Elle est sortie en 2013, diffusée par la toujours très inventive HBO (et depuis peu par OCS en France), et réalisée par Mike Judge, auquel on doit déjà Beavis and Butthead. Lui-même a travaillé par le passé dans la Silicon Valley : il était bien placé pour ausculter cette nouvelle incarnation du rêve américain, le "You can make it in America" version high tech.

Cinq développeurs pas encore trentenaires qui vivotent, Erlich (T.J. Miller), Thomas (Thomas Middleditch), Jared (Zach WoodsJared), Dinesh (Kumail Nanjiani), et Gilfoyle (Martin Starr) espèrent donc bien trouver La bonne idée qui va leur permettre de percer dans la Silicon Valley. Tous bossent dans une grosse start-up similaire à Google, Hooli, au slogan un rien grotesque ("Pour créer le changement, il faut changer"). Jusqu'à ce que Thomas découvre la recette magique, un système de compression qui, grâce à un algorithme magique; permet de compresser tous les fichiers, même les plus lourds, telle la vidéo 3D. La start-up, étrangement baptisée Pied Piper, est née. Deux investisseurs-stars, et frères ennemis, vont alors jouer la surenchère pour attirer la jeune start-up dans leurs rets...

Satire geek

C'est une satire bien informée sur l'univers des informaticiens nouvelle génération, dans une sorte de Cour des temps modernes où chacun veut percer. Il est vrai que l'univers des geeks est riche en stéréotypes touchants et risibles. Mike Jugde y glisse clichés et éléments réalistes: les looks de geeks, comme le T-shirt "I know H.T.M.L." (how to meet ladies) arboré par Erlich dès le premier épisode. Dans les bandes de geeks qui bossent sur leurs projets de start-up, "il y a toujours un grand blanc maigre, un petit asiatique, un gros avec les cheveux longs, un gars avec une drôle de barbe et un Indien", souligne le patron de Hooli.

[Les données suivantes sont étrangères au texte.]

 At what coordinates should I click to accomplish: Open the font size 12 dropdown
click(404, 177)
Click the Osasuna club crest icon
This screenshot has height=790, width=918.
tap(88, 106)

La série dresse un inventaire grinçant des codes des start-up de la Silicon Valley dont s'emparent nos héros. Comme faire concevoir le logo pour Pied Piper par un graffeur-star, qui a signé "des fresques pour Facebook", et réclame une rémunération par stock-options, ou embaucher sur une mission un hacher-star arrogant du haut de ses 15 ans, accro à la Ritaline...

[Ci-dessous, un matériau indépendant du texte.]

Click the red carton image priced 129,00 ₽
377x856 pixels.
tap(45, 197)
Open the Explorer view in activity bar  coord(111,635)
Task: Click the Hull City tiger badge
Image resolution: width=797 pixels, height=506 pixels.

Consécration à la fin de cette saison, la jeune start-up est invitée à présenter son pitch à la Techcrunch Disrupt, événement incontournable - et réel - organisé par Techcrunch, une des Bibles en ligne dédiées à l'économie numérique. Et là, Mike Judge se lâche avec quelques perles de jargon de start-uppers, autour des start-up qui présentent leurs pitchs : toutes commencent par le slogan "Nous faisons de ce monde un monde meilleur", "nous avons des bases de données distribuées, scalables et tolérantes", "nous sommes SoLoMo, social, local et mobiles"...

Jusqu'à cette tirade finale lâchée par la collaboratrice de l'investisseur de Thomas: "Tu vas devoir trouver des bureaux plus gros, embaucher, Peter (son investisseur) va devenir plus intrusif, tout le monde va vouloir s'attribuer le mérite de ton idée, les gens t'attaqueront en justice... Les autres investisseurs? Ils seront toujours prêts à te mettre des bâtons dans les roues. Bientôt tu dirigeras des milliers d'employés qui seront pendus à tes lèvres. C'est pas formidable ça". Une vision un rien grinçante de la Silicon Valley.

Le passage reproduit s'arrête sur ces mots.